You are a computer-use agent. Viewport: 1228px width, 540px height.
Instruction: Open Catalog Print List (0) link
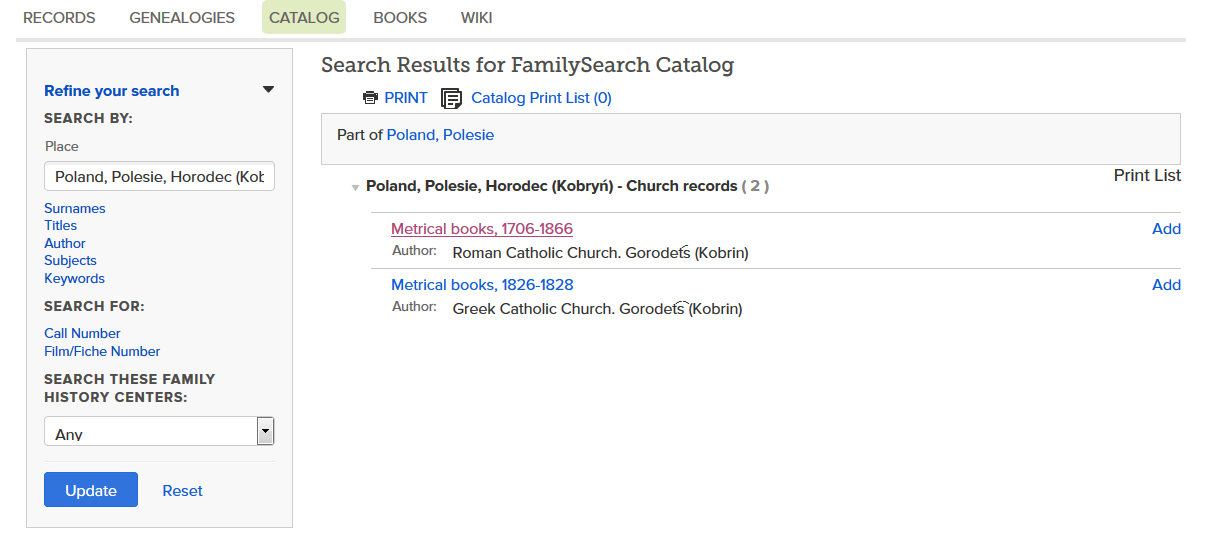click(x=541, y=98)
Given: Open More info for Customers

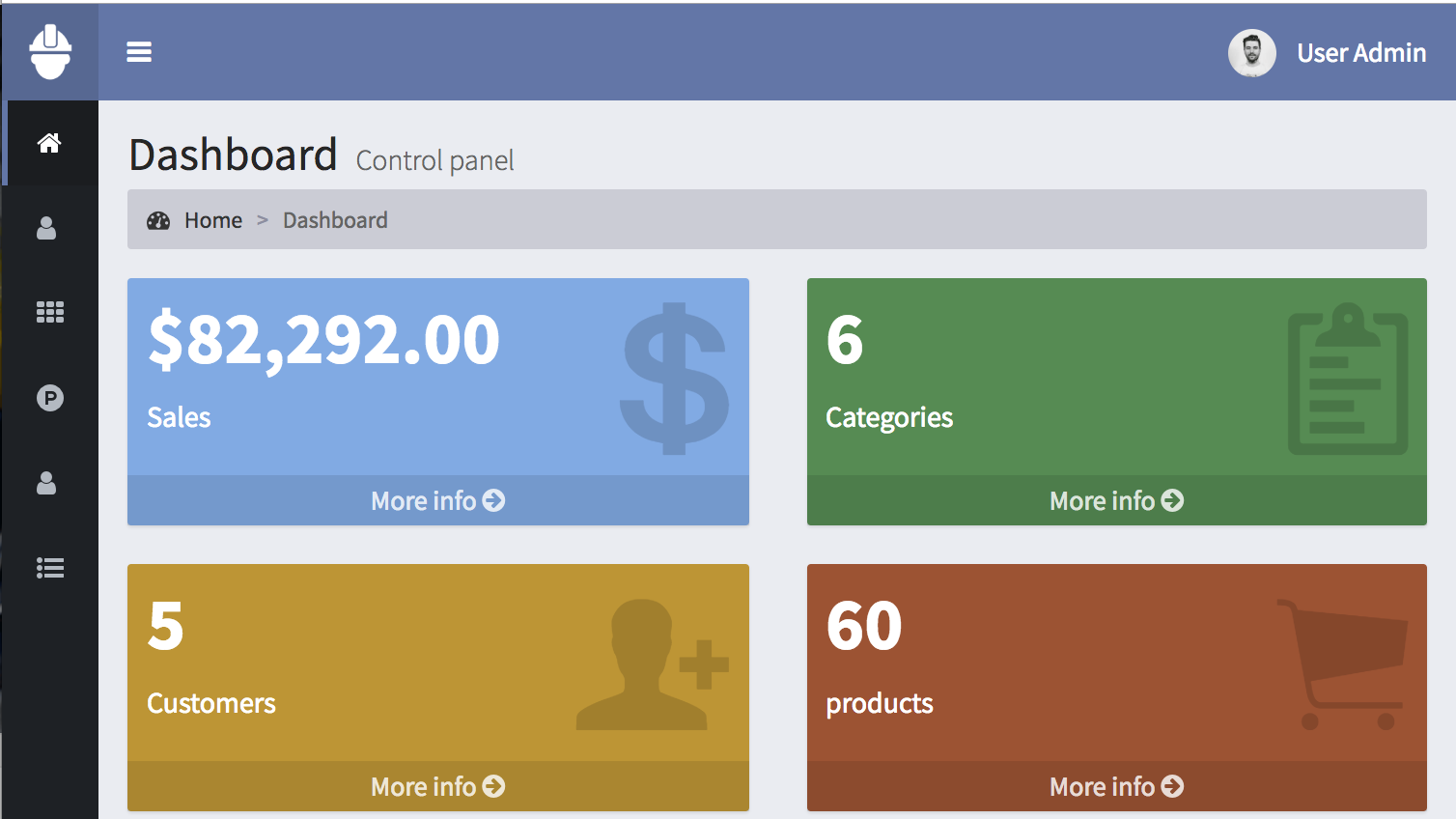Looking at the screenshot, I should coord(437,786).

◇ ◇ ◇

**Task:**
If a record holds a picture, leave the picture out, but repeat every line exactly.

**Task result:**
You are a computer-use agent. Viewport: 1228px width, 540px height.
Instruction: Open Catalog Print List (0) link
click(x=541, y=98)
Given: Open More info for Customers

Looking at the screenshot, I should coord(437,786).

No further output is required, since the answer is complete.